◆ Problem to work on ◆
Copy the data exactly, pictures aside.

====== Provided records ======

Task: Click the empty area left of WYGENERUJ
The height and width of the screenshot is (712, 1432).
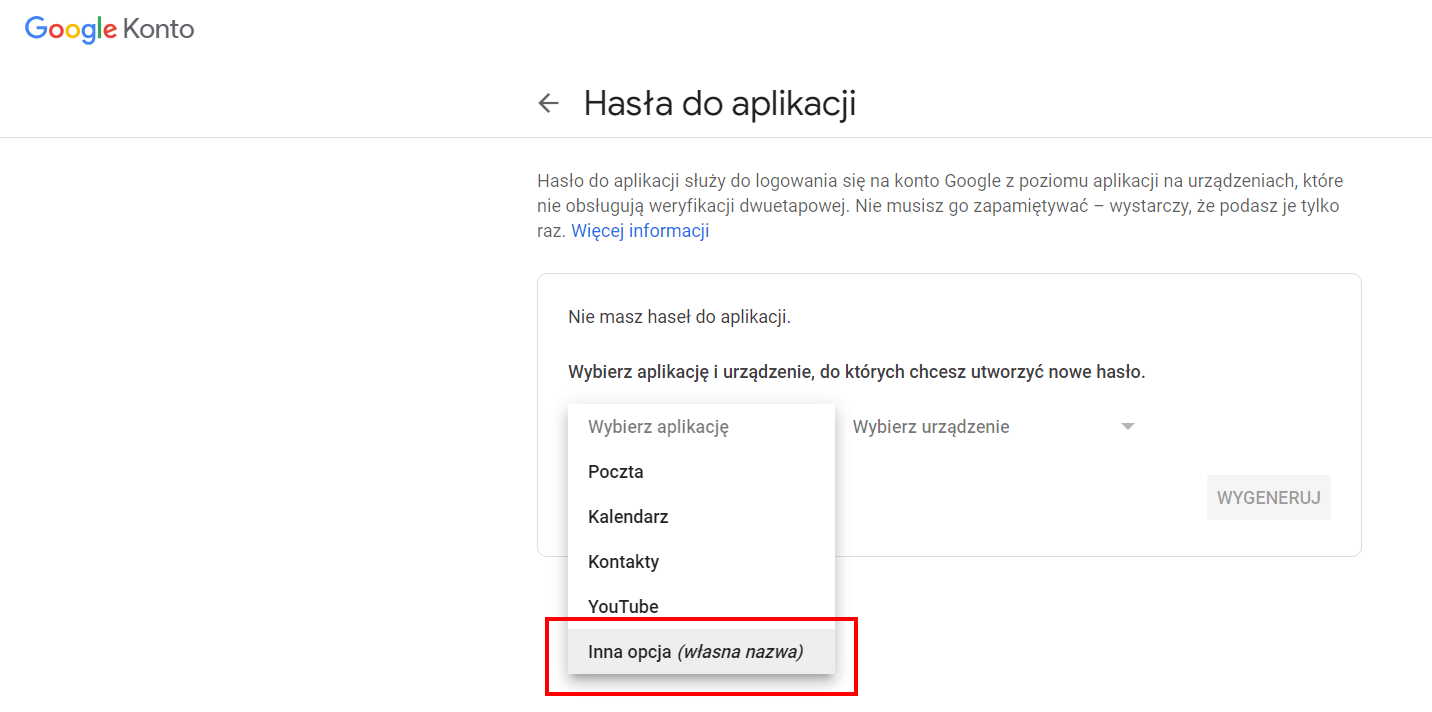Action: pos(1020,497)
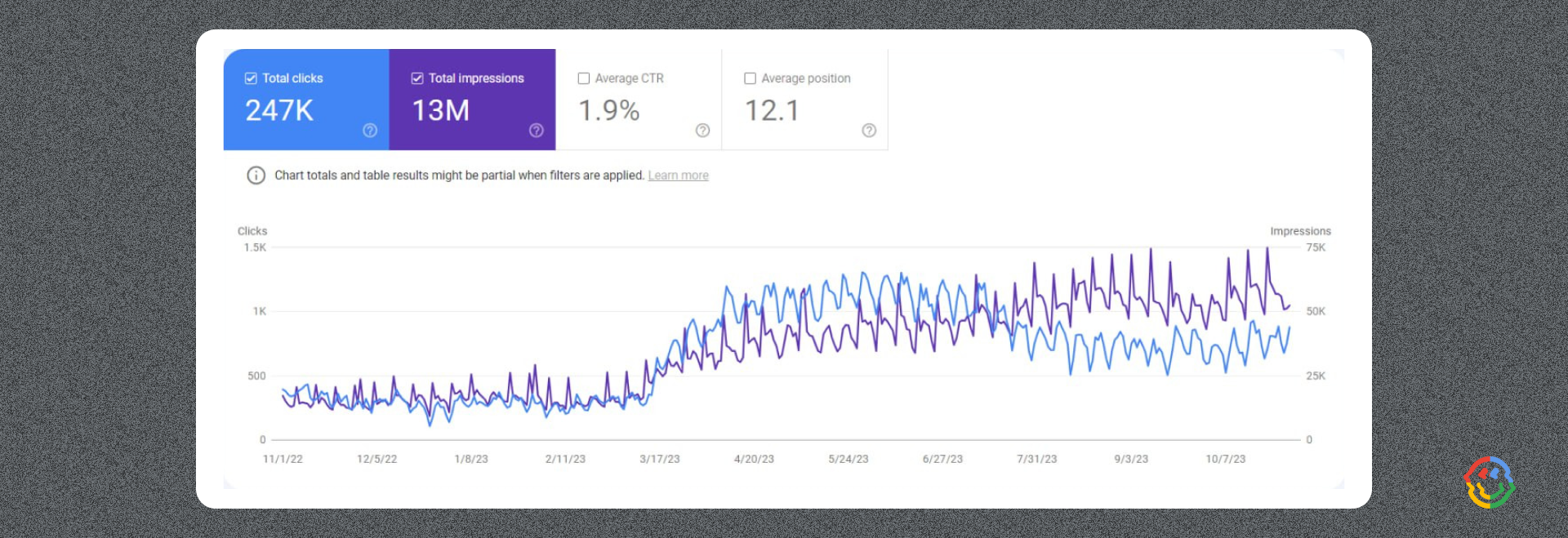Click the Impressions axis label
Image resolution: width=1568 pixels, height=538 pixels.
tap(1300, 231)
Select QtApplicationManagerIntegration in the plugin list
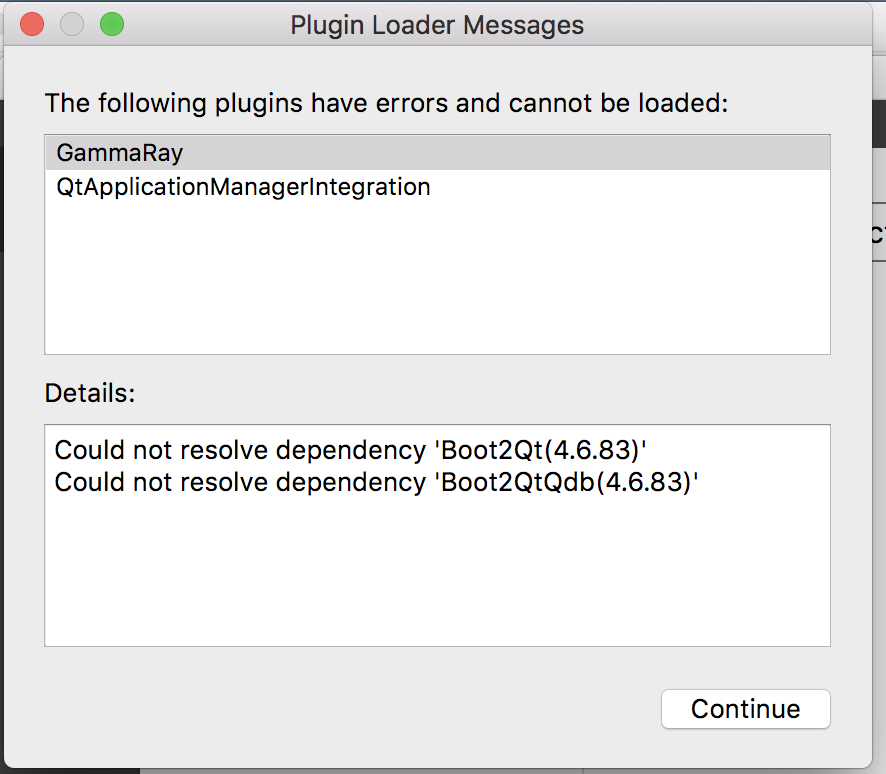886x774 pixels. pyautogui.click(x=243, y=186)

======

◆ Exercise output ◆
Task: Click the empty area left of WYGENERUJ
The height and width of the screenshot is (712, 1432).
Action: pos(1020,497)
Click the Impressions axis label
Image resolution: width=1568 pixels, height=538 pixels.
tap(1300, 231)
Select QtApplicationManagerIntegration in the plugin list
886x774 pixels. pyautogui.click(x=243, y=186)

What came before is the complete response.